• Task description: All lines of the entries with "Arts" in them must be listed.
Segment Start: Materials provided
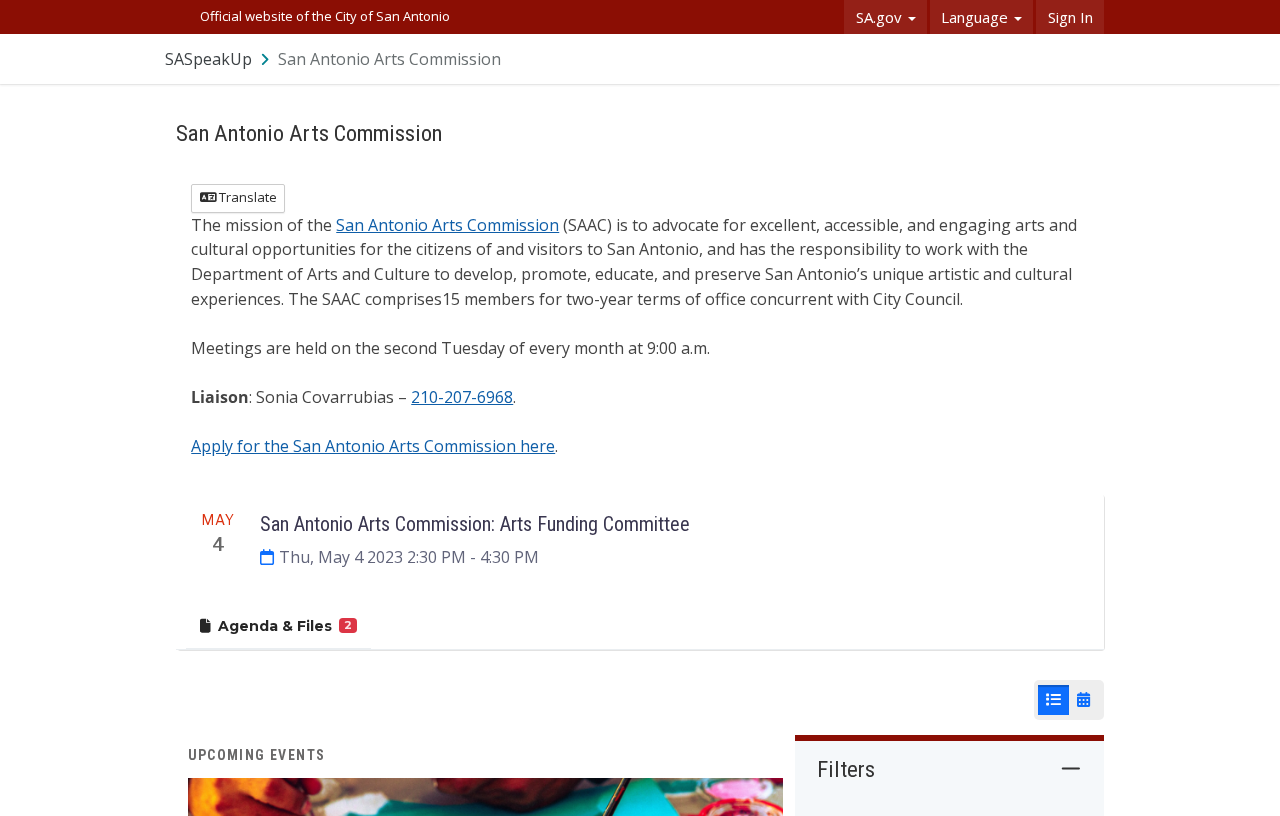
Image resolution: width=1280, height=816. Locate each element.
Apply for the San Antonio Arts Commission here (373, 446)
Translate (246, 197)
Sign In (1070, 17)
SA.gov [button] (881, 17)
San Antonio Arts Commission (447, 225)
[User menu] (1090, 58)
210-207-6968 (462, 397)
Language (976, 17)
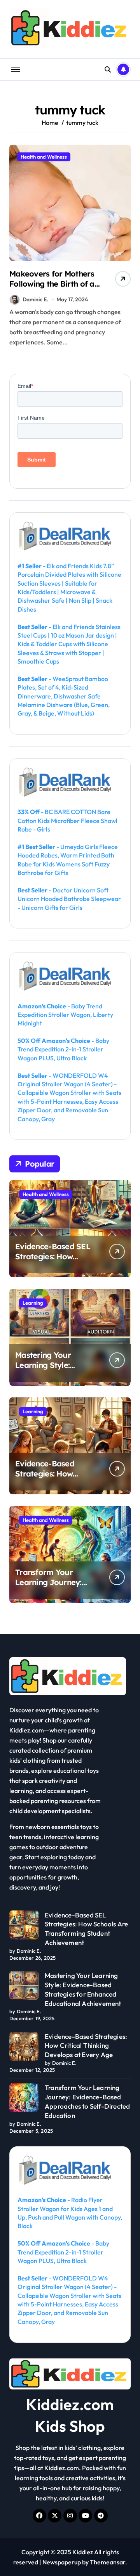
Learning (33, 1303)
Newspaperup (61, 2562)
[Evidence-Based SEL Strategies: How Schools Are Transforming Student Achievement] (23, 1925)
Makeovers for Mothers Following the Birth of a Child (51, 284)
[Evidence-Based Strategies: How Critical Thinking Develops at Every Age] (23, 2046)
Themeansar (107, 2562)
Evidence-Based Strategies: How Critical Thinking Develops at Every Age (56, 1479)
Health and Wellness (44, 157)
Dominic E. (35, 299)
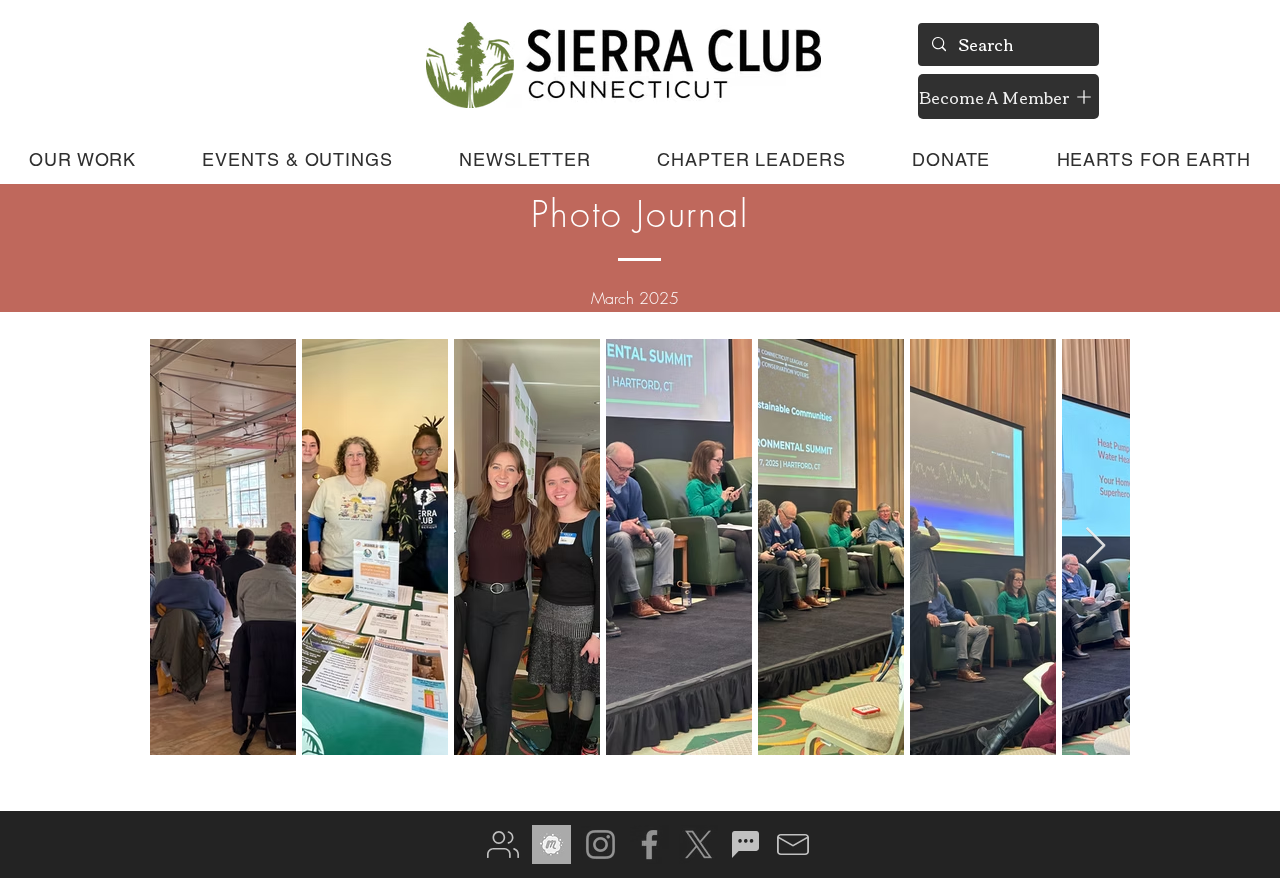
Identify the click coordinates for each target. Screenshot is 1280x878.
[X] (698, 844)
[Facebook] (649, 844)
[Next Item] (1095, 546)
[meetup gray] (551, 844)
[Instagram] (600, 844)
Segment End: Materials provided
Segment Start: Materials provided
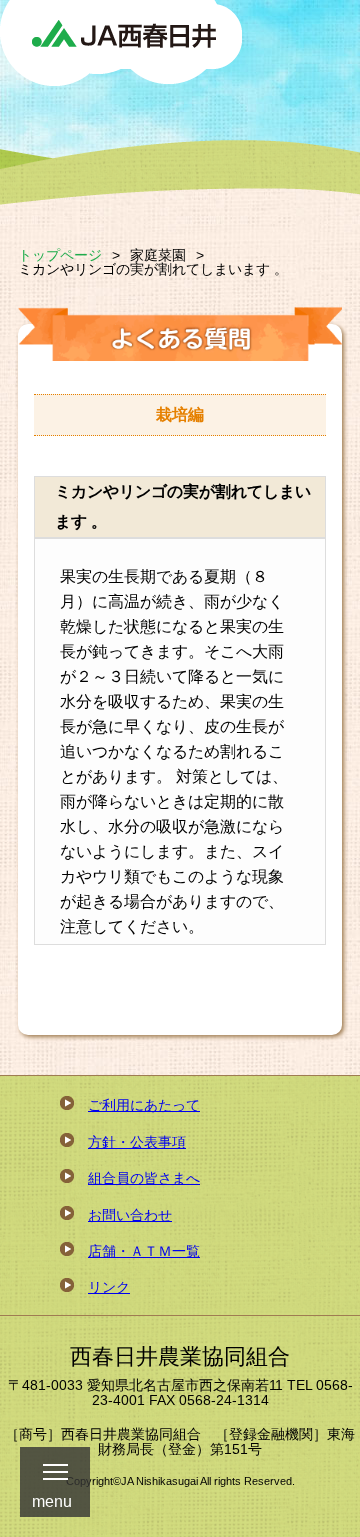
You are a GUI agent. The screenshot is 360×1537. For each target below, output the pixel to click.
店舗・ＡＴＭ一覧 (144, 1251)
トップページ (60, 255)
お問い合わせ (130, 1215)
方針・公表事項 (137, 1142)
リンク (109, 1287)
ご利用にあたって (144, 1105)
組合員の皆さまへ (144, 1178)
Segment End: Materials provided
• Result of this exercise:
Apply for the San Antonio Arts Commission here (373, 446)
San Antonio Arts Commission (447, 225)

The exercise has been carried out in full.